张国成1于杰2肖仲贤2(1云南省临沧市耿马县孟定中心卫生院外科云南耿马677508)(2云南省临沧市人民医院普外科云南临沧677000)

【摘要】目的探讨腹腔镜胆囊切除术(LC)的适应证、手术方法及临床效果。方法对本院近年来行腹腔镜胆囊切除术204例患者的临床资料进行回顾性分析。结果204例患者经LC成功切除胆囊,中转开腹4例,占1.96%,16例术后放置腹腔引流管,手术时间20~150min,平均40min,术后住院时间3~7d,平均3.5d,4例发生并发症,其中切口感染1例,所有病例均治愈,无手术死亡。结论腹腔镜胆囊切除术具有创伤小、痛苦少、出血少、对腹腔器官干扰小、手术时间短、术后恢复快等优点,但临床仍有一定的并发症发生率,严格掌握手术适应证、规范手术操作方法、正确把握中转手术指征及放置腹腔引流管是预防并发症的关键措施。

【关键词】腹腔镜胆囊切除术并发症

传统的开腹手术切口大,恢复慢,住院时间长,自1987年法国医师Mouret成功实施第1例腹腔镜下胆囊切除术(LC)以来,腹腔镜胆囊切除术以其创伤小、恢复快的特点,迅速普及全球[1],并成为胆囊良性疾病行胆囊切除术的“金标准”。自2001年11月17日以来孟定中心卫生院外科采用腹腔镜行胆囊切除术204例,取得理想疗效,现报告如下。

1资料与方法

1.1临床资料选择本院2006年1月至2011年9月收治行腹腔镜胆囊切除术的患者204例,男73例,女131例,年龄16~65岁。其中急性胆囊炎46例(含急性坏疽性胆囊炎33例);慢性胆囊炎144例(含慢性萎缩性胆囊炎29例),伴胆囊结石139例;胆囊息肉样病变14例。其中合并肝硬化6例,合并高血压、糖尿病、冠心病等一种或多种内科疾病46例。下腹部有手术史者32例。均有不同程度间断右上腹痛或右肩背部困胀进食后上腹不适史。

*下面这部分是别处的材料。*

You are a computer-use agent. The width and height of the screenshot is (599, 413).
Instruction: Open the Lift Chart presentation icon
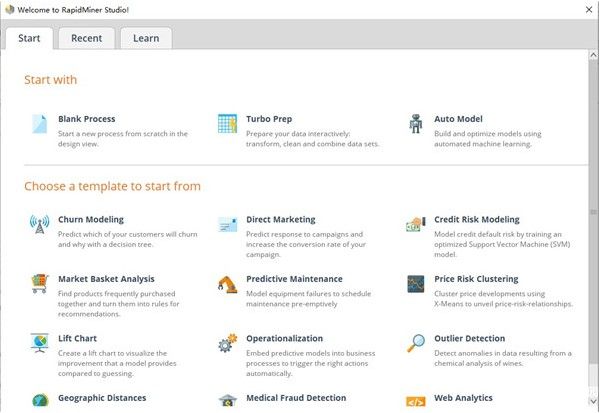tap(39, 343)
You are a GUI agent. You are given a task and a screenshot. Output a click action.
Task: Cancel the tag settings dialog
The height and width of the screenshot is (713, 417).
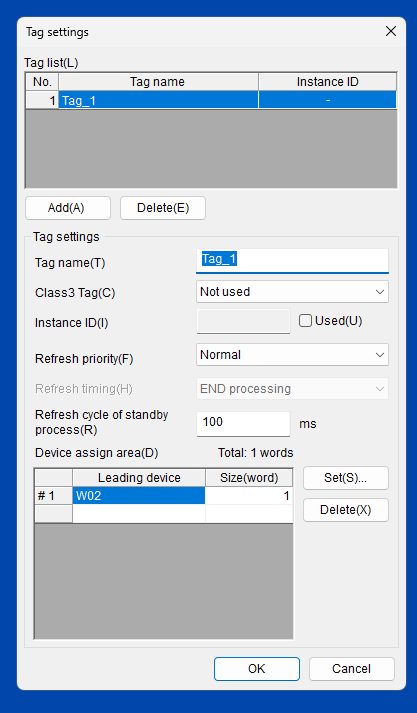(x=352, y=668)
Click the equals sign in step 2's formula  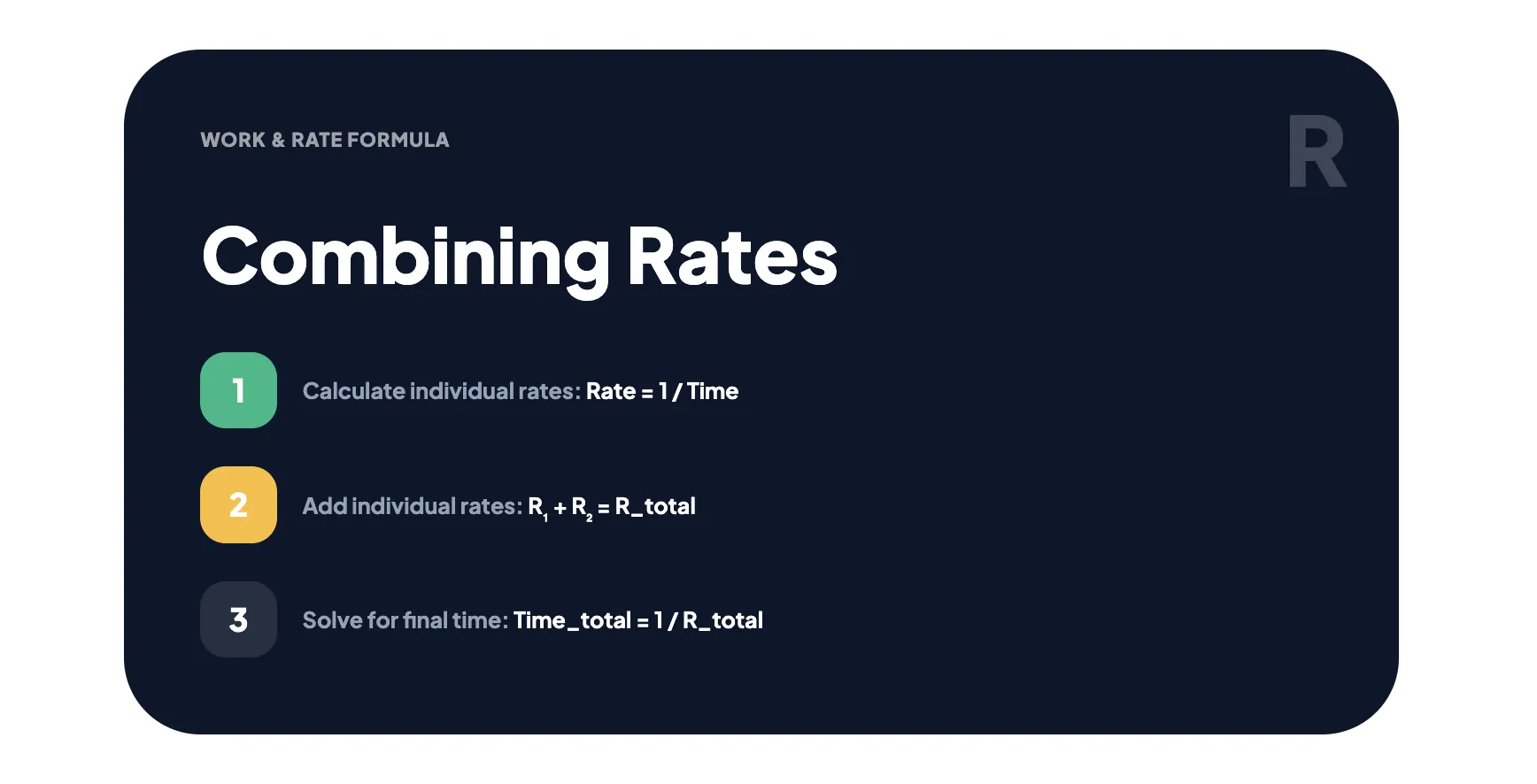coord(603,508)
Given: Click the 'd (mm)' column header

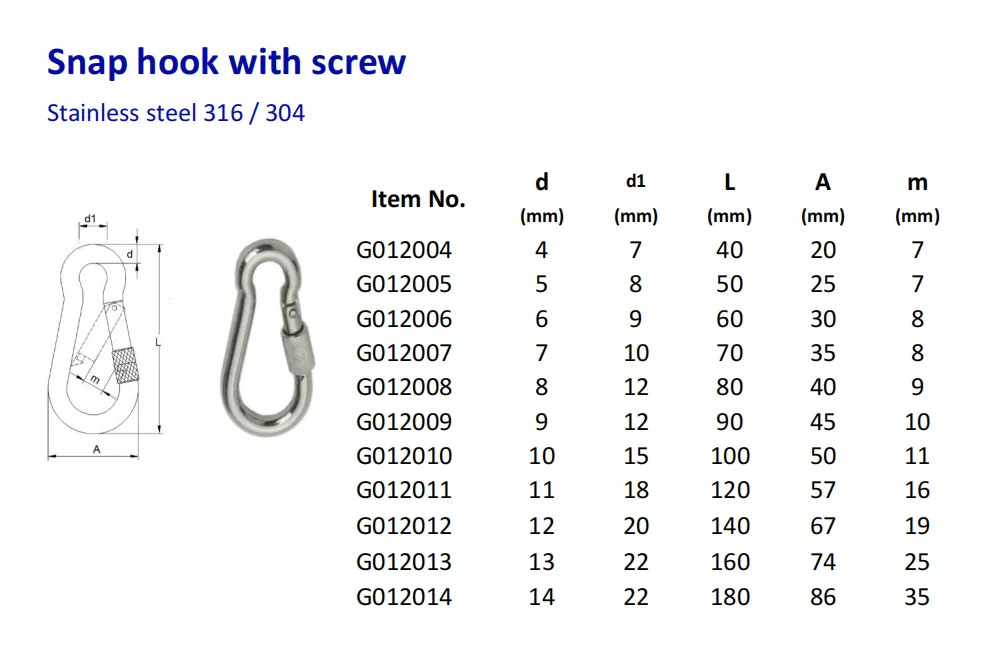Looking at the screenshot, I should [541, 198].
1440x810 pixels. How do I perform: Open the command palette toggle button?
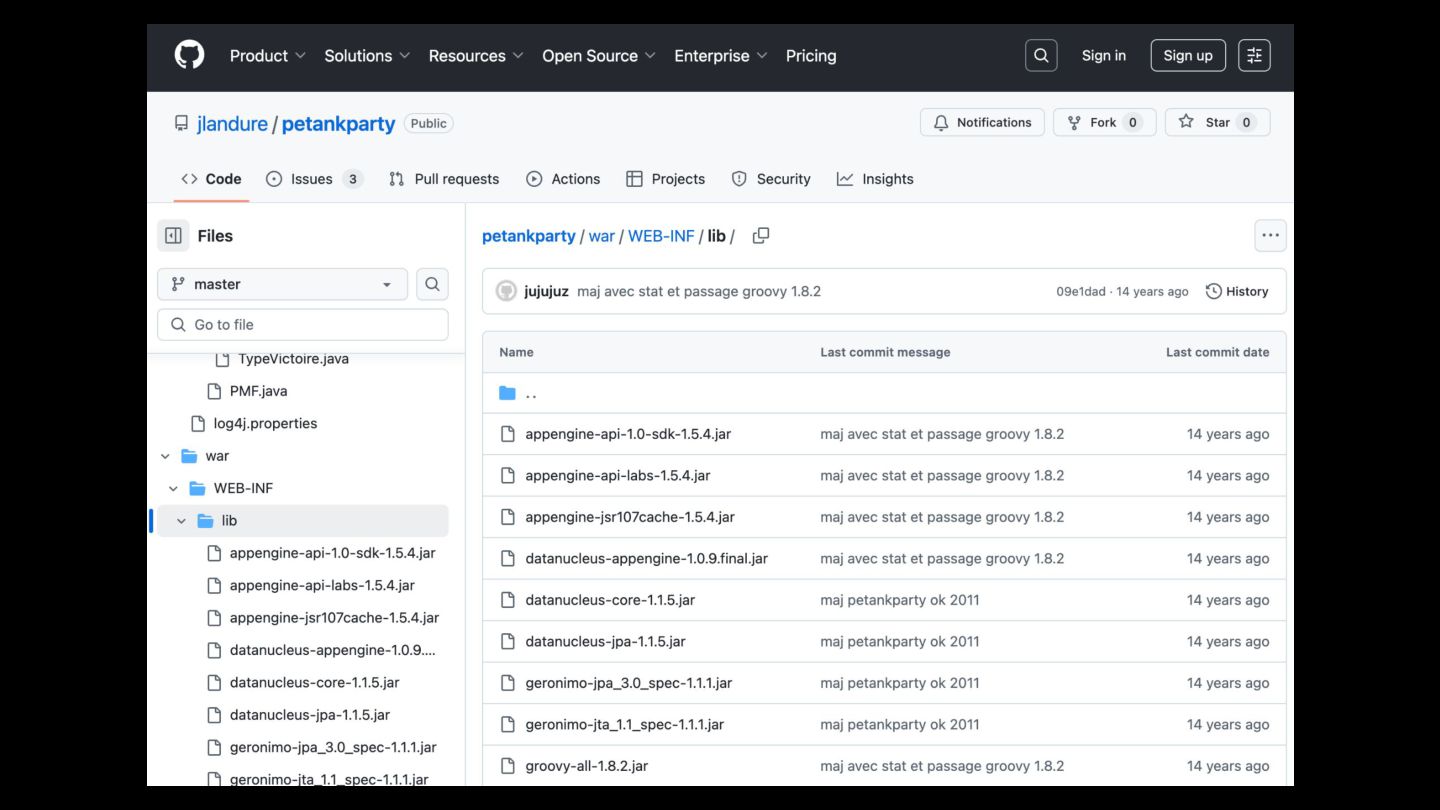click(1254, 56)
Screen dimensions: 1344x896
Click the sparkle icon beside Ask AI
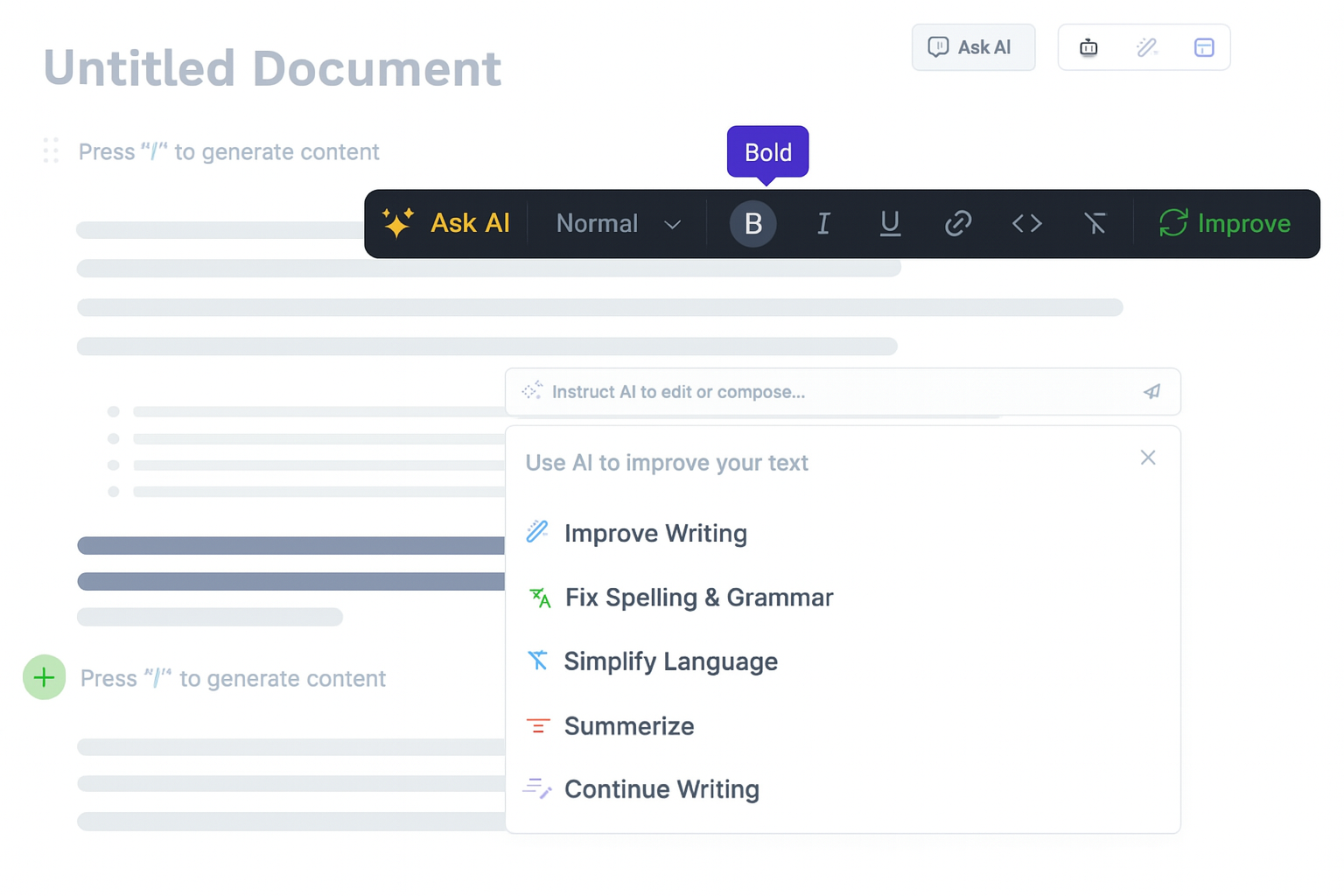click(x=398, y=223)
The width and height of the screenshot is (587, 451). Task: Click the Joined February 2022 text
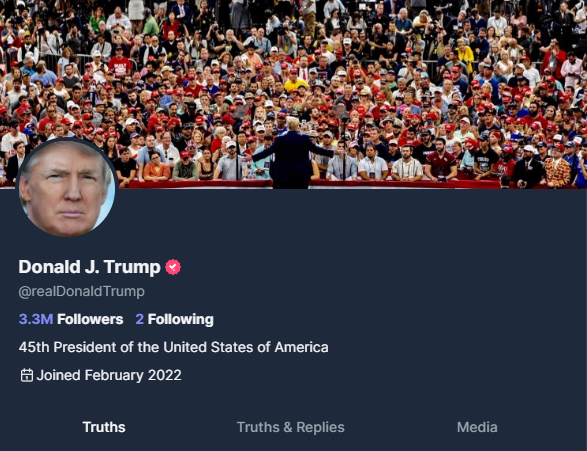click(109, 375)
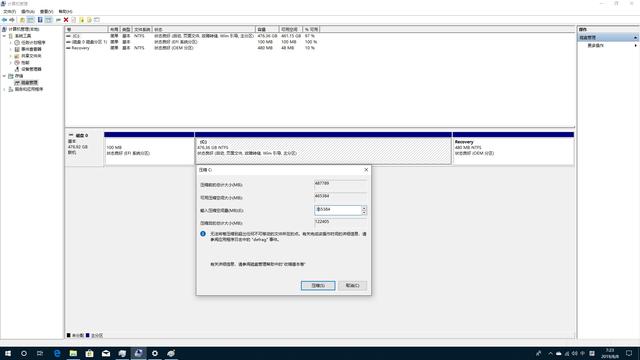Increase shrink amount with the up spinner

pyautogui.click(x=364, y=208)
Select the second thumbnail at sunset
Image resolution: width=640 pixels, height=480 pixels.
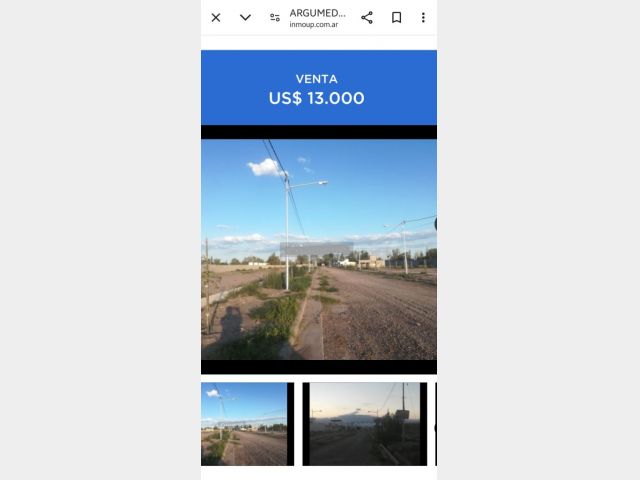tap(361, 424)
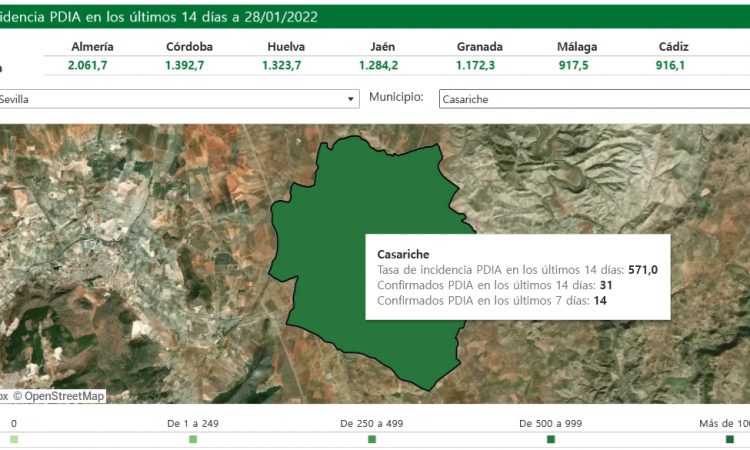The width and height of the screenshot is (750, 450).
Task: Choose the Jaén province heading
Action: tap(381, 47)
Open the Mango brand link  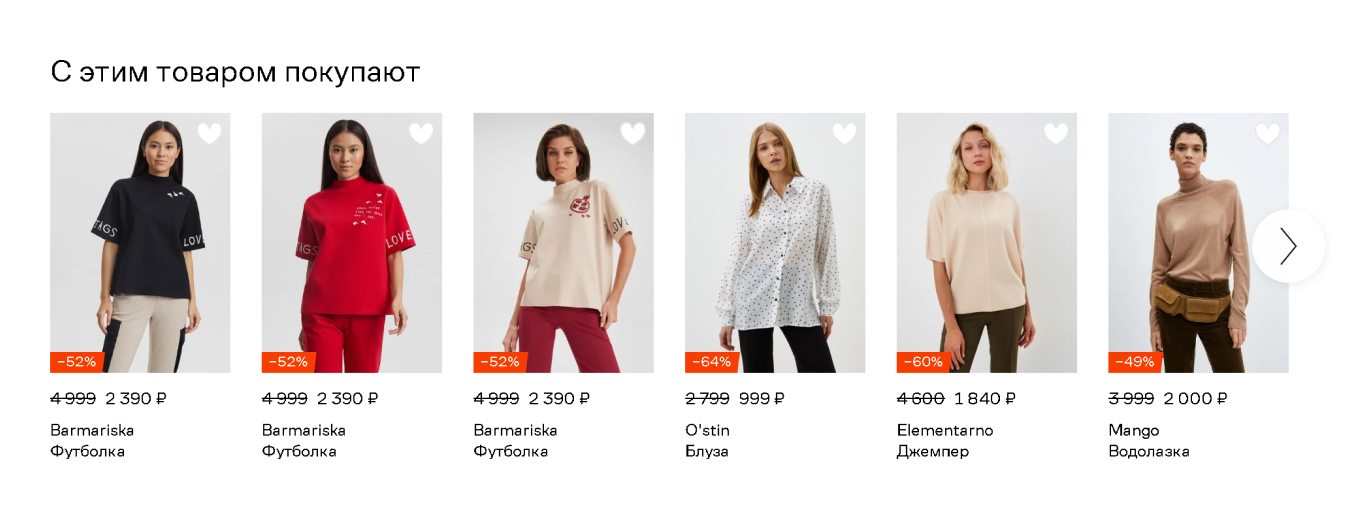pos(1133,430)
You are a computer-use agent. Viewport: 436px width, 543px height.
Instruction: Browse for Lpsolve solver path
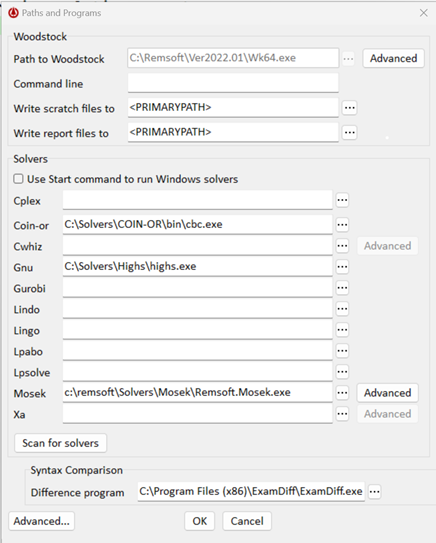pos(342,372)
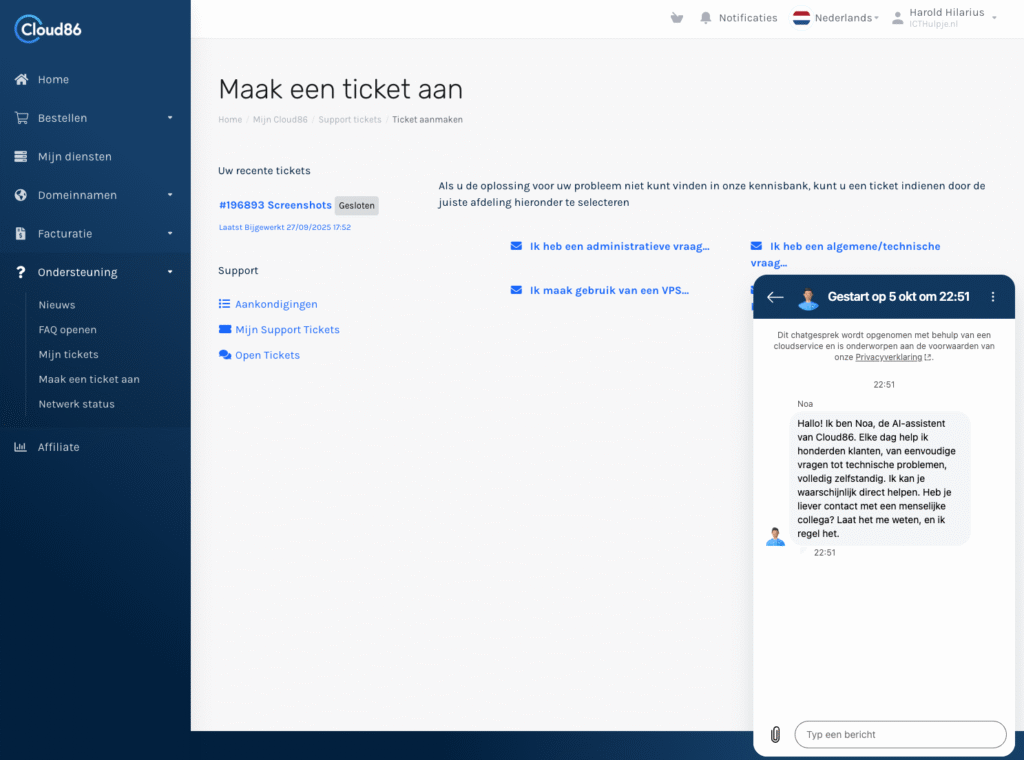Click the 'Typ een bericht' input field

point(900,735)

1.2手术方法本组均采用气管插管全身麻醉,患者取仰卧位,有下腹部手术史患者于脐上缘做一长约1cm切口建立CO2人工气腹,其余患者均用脐下缘做一长约1cm切口建立CO2人工气腹,建立CO2人工气腹(压力10~14mmHg)。手术采用三孔法或四孔法,患者改头高脚低斜坡卧位,镜下探查胆囊、胆囊三角、胆总管解剖及炎症、粘连程度。根据病情(手术难易程度)分别采用顺行、逆行胆囊切除术或胆囊部分切除术。胆囊管和动脉近端分别应用生物夹。将胆囊及散落结石从上腹部穿刺孔装袋取出,根据术野情况进行冲洗,对于腹腔粘连较重,渗出较多的16例患者放腹腔引流管。

2结果

本组204例LC成功切除胆囊,因胆囊炎症、纤维化并与周围组织粘连严重及胆囊三角解剖不清中转开腹4例,占1.96%,手术时间20~150min,平均40min,术后住院时间3~7d,平均3.5d。16例术后放置腹腔引流管。术后切口感染1例。无胆道损伤或手术死亡病例。

3讨论

腹腔镜胆囊切除术具有手术创伤小、痛苦少、术中出血较少、对腹腔器官干扰小、手术时间短、术后恢复快、住院时间短等优点,成为目前治疗胆囊良性疾患的“金标准”,但腹腔镜手术和传统手术观念和操作方法均不一样,与开腹手术相比,在围手术期的处理上也有其特殊性。强调腹腔镜胆囊切除术的适应证选择的目的在于减少并发症,提高安全性。我们体会基层医院最初开展腹腔镜手术的病例选择,原则是宁严勿宽。尽量选择近期无发作的单纯性胆囊结石、胆囊息肉样病变、无腹部手术史、没有心肺并发症的病例,待有一定经验、技术成熟后,或在有经验的医师的指导下,适应证逐渐放宽,操作亦有四孔变为三孔,对于Mirrizi综合证、急性坏死性胰腺炎的急性胆囊炎、与肝外胆管粘连致密的萎缩性胆囊炎、与胃肠道形成内瘘的胆囊炎等以开腹胆囊切除术为宜[2]。发现问题及时中转开腹。刘国礼[3]指出,在腹腔镜胆囊切除术中遇有困难病例及时转为开腹手术为国内外同道一致公认的降低合并症的主要办法之一。郑树森等[4]认为,正确掌握腹腔镜胆囊切除术中转开腹手术是预防腹腔镜胆囊切除术严重并发症的保障举措,并提出若术中出现以下情况时应及时中转为开腹手术,以避免严重并发症的发生:1无法辨Calot三角解剖关系;2胆囊与十二指肠、横结肠或胆总管紧密粘连,分离困难;3胆囊严重萎缩,至胆囊管显著缩短而无法上钦夹;4术中出血难以控制或影响解剖;5术中发现胆管或邻近脏器损伤;6术中发现可疑组织恶变。本组4例术中发现胆囊属于Mirrizi综合证,术中仔细解剖,辨清Calot三角解剖关系后成功完成腹腔镜胆囊切除术。本组4例术中发现胆囊与胃肠道形成内瘘,及时中转开腹手术。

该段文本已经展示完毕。